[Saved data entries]
========================================================================

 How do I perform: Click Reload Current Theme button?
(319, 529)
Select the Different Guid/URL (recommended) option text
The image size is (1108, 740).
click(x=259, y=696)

========================================================================

▸ **Task brief**
What is needed is an exact transcription of every record above.

▸ **Worked solution**
 How do I perform: Click Reload Current Theme button?
(319, 529)
Select the Different Guid/URL (recommended) option text
The image size is (1108, 740).
click(x=259, y=696)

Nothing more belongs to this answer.